この業界でのアマゾンはあまりにも有名なのに、その数字には謎が多い。 特に「アマゾンはいったいどれだけ売り上げているのか?」という、 一見調べればすぐわかりそうな情報が、実はどこにも無い。

2000年前後のネットバブルに翻弄されて以来、 アマゾンは徹底した秘密主義を取っている。 でないとすぐ株価が過剰反応してしまってやりづらかったからだ(今でもそうかも)。 NASDAQに上場している本国はともかく、 アマゾンの日本法人は上場もしていないので決算を公表する義務も無い。

しかし、さまざまな周辺情報から推測することぐらいは可能だ。

「アマゾンはまだ創業初日」--日本市場は売上の10%を占める存在に (CNET Japan 2005/10)という最近の記事から次の事実が浮かび上がる。

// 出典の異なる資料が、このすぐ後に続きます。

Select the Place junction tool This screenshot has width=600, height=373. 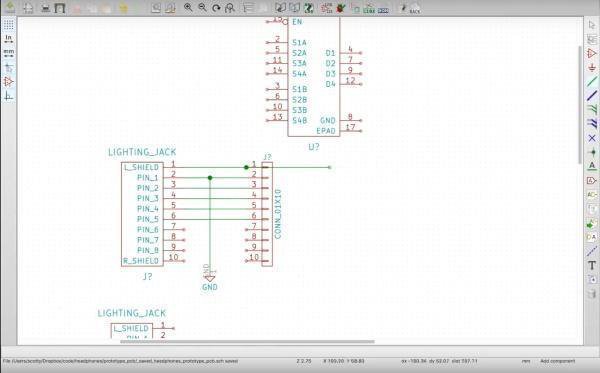pyautogui.click(x=592, y=151)
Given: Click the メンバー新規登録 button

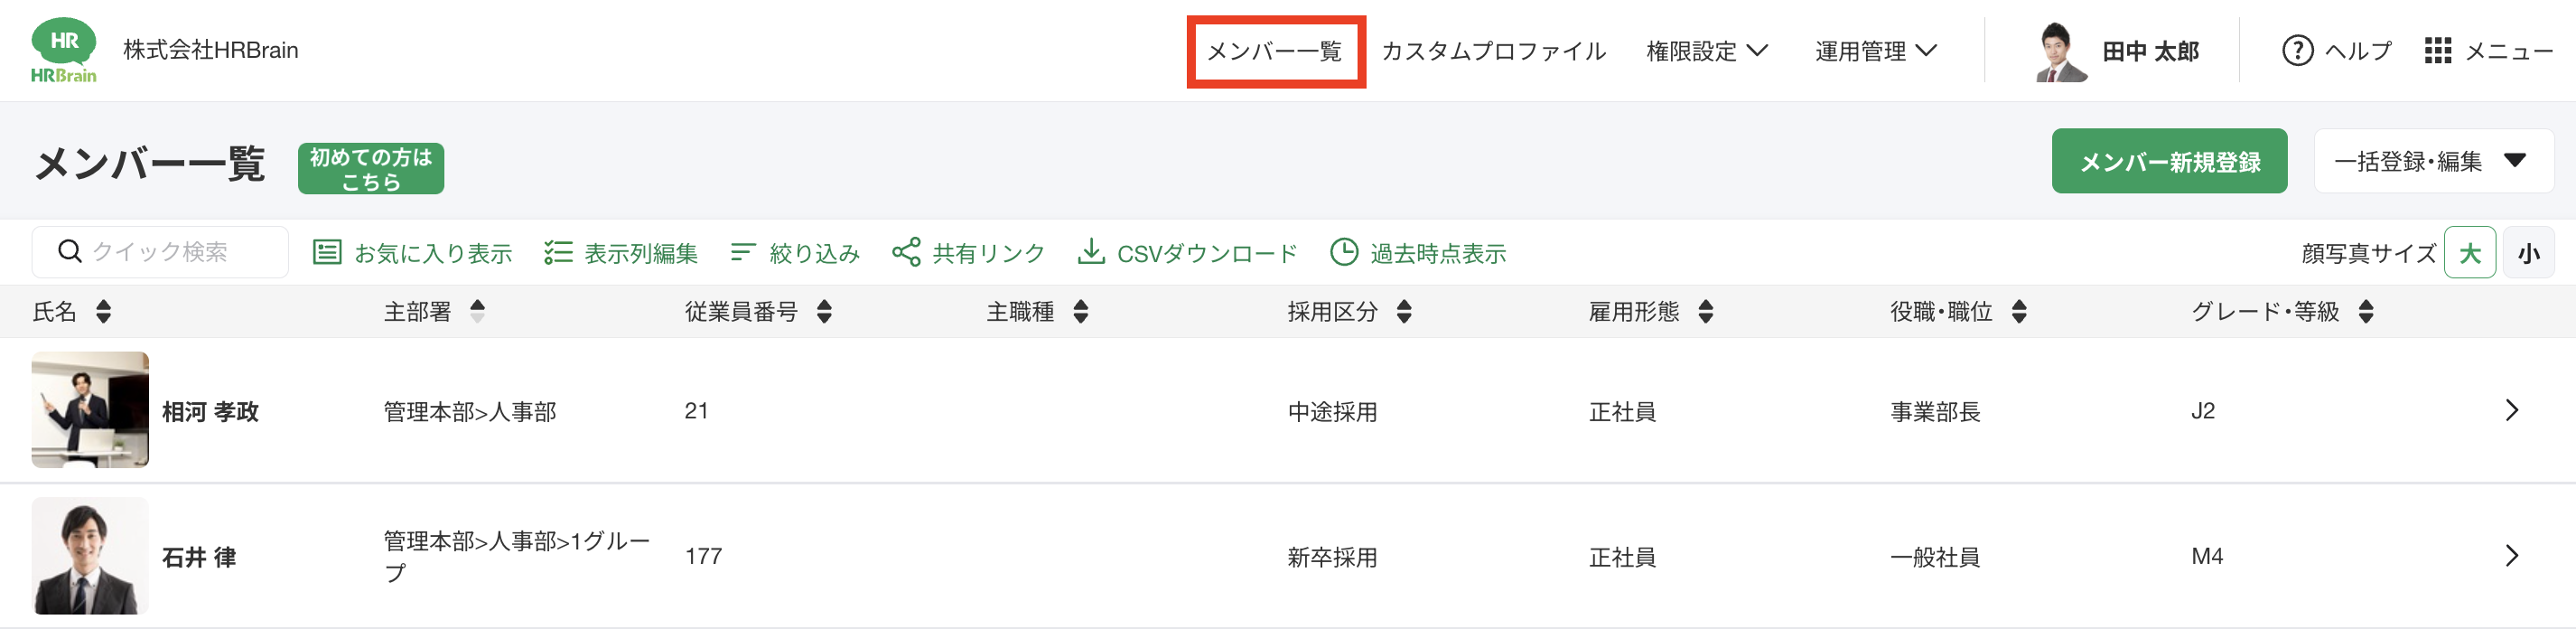Looking at the screenshot, I should [2169, 161].
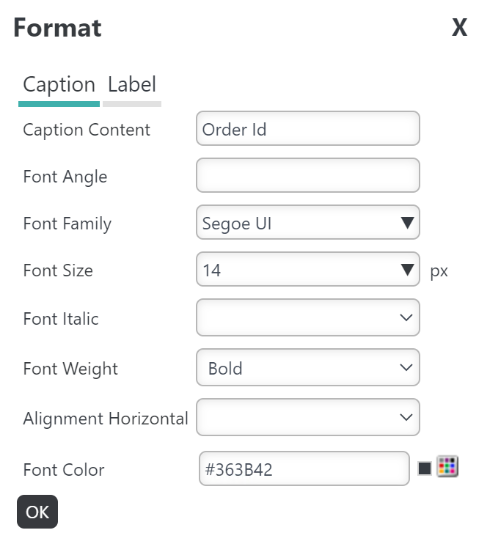The height and width of the screenshot is (539, 488).
Task: Click the Font Color hex field #363B42
Action: coord(304,469)
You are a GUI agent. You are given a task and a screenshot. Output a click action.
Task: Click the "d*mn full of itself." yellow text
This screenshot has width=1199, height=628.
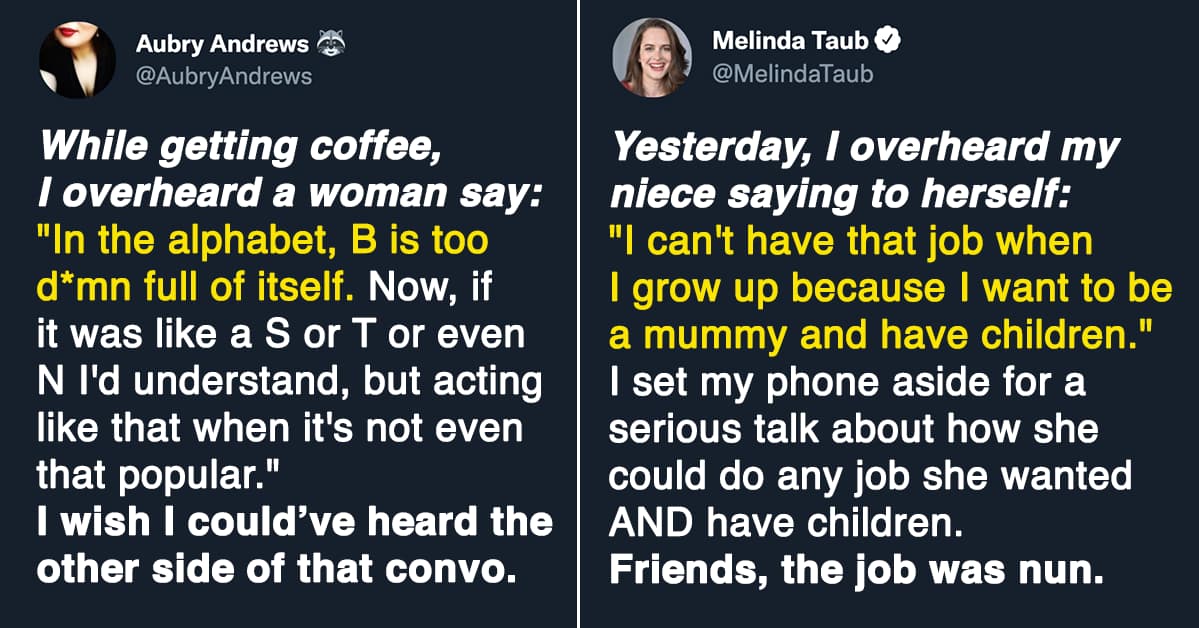pos(196,288)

  • 全世界でのアマゾンの売上高は69億2100万ドルである(2004年12月期)
  • このうち、日本での売り上げは2004年には全世界の売上高の10%を占めるに至った。
  • 書籍以外の売上(つまり電化製品等)は米国外では22%を占めている。
ここで、為替レートを1ドル=116円だとすると、次のような計算になる。
  • 全世界でのアマゾンの売上高は約8000億円(2004年12月期)
  • うち、日本での売り上げはその10%≒800億円
  • 書籍以外が22%ということは、日本での書籍の売上高は624億円、 書籍以外の売上高は176億円
ということになる。

書籍だけの売上高で見ると紀伊国屋書店のおおよそ半分くらいらしいが、 なにしろその成長率がすさまじいし、書籍より利益率がずっと高い家電等にも進出している。 今後数年で日本の小売業のなかでも実は相当な存在感となるだろうことは想像に難くない。